Work task: Using the listing below, set down each line from the line containing "Contact met de redactie (92, 2301)" through the line containing "卷一百十一 表第十二 七卿年表一 (327, 820)", both ends included, exactly and with nothing added.

[Records supplied Boundary: Start]

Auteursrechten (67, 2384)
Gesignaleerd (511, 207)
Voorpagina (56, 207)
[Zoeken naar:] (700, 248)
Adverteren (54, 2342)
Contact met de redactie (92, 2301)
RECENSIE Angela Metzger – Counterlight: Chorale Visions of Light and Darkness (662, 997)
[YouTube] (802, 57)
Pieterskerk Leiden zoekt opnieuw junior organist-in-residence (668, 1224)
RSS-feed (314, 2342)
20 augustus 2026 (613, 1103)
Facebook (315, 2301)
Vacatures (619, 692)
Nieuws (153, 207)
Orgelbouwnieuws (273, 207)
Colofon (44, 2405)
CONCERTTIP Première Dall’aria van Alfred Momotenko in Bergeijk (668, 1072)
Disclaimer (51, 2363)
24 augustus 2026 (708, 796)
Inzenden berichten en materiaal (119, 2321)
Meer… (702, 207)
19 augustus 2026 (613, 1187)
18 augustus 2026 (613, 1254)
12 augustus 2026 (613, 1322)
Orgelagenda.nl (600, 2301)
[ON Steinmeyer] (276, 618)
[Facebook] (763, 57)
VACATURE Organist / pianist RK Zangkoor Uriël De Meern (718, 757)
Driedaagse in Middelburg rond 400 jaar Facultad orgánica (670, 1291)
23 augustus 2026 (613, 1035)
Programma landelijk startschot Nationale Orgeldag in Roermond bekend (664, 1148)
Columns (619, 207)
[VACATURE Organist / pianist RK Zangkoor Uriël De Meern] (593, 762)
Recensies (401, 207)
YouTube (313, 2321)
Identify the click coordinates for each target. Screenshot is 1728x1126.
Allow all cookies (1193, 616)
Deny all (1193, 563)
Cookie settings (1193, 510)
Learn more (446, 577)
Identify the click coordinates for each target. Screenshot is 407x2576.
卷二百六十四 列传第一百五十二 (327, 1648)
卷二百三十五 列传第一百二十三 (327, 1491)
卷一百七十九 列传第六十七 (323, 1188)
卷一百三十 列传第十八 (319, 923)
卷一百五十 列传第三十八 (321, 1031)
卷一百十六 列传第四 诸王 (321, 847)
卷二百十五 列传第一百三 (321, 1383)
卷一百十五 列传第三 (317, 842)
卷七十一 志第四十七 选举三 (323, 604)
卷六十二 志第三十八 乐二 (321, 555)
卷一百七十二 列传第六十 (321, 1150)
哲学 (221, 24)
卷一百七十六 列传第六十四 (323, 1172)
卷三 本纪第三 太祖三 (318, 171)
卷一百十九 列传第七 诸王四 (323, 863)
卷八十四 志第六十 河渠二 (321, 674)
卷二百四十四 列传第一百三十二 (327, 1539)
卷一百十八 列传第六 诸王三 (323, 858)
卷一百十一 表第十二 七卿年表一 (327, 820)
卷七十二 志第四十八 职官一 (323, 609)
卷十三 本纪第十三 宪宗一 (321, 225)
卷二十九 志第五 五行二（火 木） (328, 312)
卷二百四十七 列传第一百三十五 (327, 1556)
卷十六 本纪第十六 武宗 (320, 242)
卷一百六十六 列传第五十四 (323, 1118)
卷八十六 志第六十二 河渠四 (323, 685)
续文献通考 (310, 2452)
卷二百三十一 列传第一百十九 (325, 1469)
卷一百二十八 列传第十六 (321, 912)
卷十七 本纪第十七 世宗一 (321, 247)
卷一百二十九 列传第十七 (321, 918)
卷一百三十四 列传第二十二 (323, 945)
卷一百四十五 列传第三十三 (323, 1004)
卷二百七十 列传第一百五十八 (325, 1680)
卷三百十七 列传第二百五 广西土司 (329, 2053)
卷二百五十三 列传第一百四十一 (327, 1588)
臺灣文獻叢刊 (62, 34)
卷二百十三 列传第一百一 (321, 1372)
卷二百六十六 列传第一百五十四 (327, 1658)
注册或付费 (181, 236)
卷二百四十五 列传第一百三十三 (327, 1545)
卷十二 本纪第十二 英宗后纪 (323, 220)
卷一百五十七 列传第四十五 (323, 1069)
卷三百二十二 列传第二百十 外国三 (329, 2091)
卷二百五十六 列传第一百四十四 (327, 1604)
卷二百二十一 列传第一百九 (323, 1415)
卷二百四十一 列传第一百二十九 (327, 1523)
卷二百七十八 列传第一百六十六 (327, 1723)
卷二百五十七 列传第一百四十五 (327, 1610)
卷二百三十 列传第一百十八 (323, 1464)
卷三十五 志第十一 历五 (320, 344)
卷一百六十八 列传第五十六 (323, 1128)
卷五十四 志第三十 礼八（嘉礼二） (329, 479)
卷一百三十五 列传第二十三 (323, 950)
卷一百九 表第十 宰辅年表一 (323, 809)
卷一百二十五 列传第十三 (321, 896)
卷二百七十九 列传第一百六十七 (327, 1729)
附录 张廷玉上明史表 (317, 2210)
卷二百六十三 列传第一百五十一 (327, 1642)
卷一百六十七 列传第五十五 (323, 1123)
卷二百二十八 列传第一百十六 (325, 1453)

[Records supplied Boundary: End]

Task result:
Contact met de redactie (92, 2301)
RECENSIE Angela Metzger – Counterlight: Chorale Visions of Light and Darkness (662, 997)
[YouTube] (802, 57)
Pieterskerk Leiden zoekt opnieuw junior organist-in-residence (668, 1224)
RSS-feed (314, 2342)
20 augustus 2026 (613, 1103)
Facebook (315, 2301)
Vacatures (619, 692)
Nieuws (153, 207)
Orgelbouwnieuws (273, 207)
Colofon (44, 2405)
CONCERTTIP Première Dall’aria van Alfred Momotenko in Bergeijk (668, 1072)
Disclaimer (51, 2363)
24 augustus 2026 (708, 796)
Inzenden berichten en materiaal (119, 2321)
Meer… (702, 207)
19 augustus 2026 (613, 1187)
18 augustus 2026 (613, 1254)
12 augustus 2026 (613, 1322)
Orgelagenda.nl (600, 2301)
[ON Steinmeyer] (276, 618)
[Facebook] (763, 57)
VACATURE Organist / pianist RK Zangkoor Uriël De Meern (718, 757)
Driedaagse in Middelburg rond 400 jaar Facultad orgánica (670, 1291)
23 augustus 2026 (613, 1035)
Programma landelijk startschot Nationale Orgeldag in Roermond bekend (664, 1148)
Columns (619, 207)
[VACATURE Organist / pianist RK Zangkoor Uriël De Meern] (593, 762)
Recensies (401, 207)
YouTube (313, 2321)
Identify the click coordinates for each target. Screenshot is 1728x1126.
Allow all cookies (1193, 616)
Deny all (1193, 563)
Cookie settings (1193, 510)
Learn more (446, 577)
Identify the click coordinates for each target. Screenshot is 407x2576.
卷二百六十四 列传第一百五十二 (327, 1648)
卷二百三十五 列传第一百二十三 (327, 1491)
卷一百七十九 列传第六十七 (323, 1188)
卷一百三十 列传第十八 (319, 923)
卷一百五十 列传第三十八 (321, 1031)
卷一百十六 列传第四 诸王 (321, 847)
卷二百十五 列传第一百三 (321, 1383)
卷一百十五 列传第三 (317, 842)
卷七十一 志第四十七 选举三 (323, 604)
卷六十二 志第三十八 乐二 (321, 555)
卷一百七十二 列传第六十 (321, 1150)
哲学 (221, 24)
卷一百七十六 列传第六十四 (323, 1172)
卷三 本纪第三 太祖三 (318, 171)
卷一百十九 列传第七 诸王四 (323, 863)
卷八十四 志第六十 河渠二 (321, 674)
卷二百四十四 列传第一百三十二 (327, 1539)
卷一百十八 列传第六 诸王三 (323, 858)
卷一百十一 表第十二 七卿年表一 (327, 820)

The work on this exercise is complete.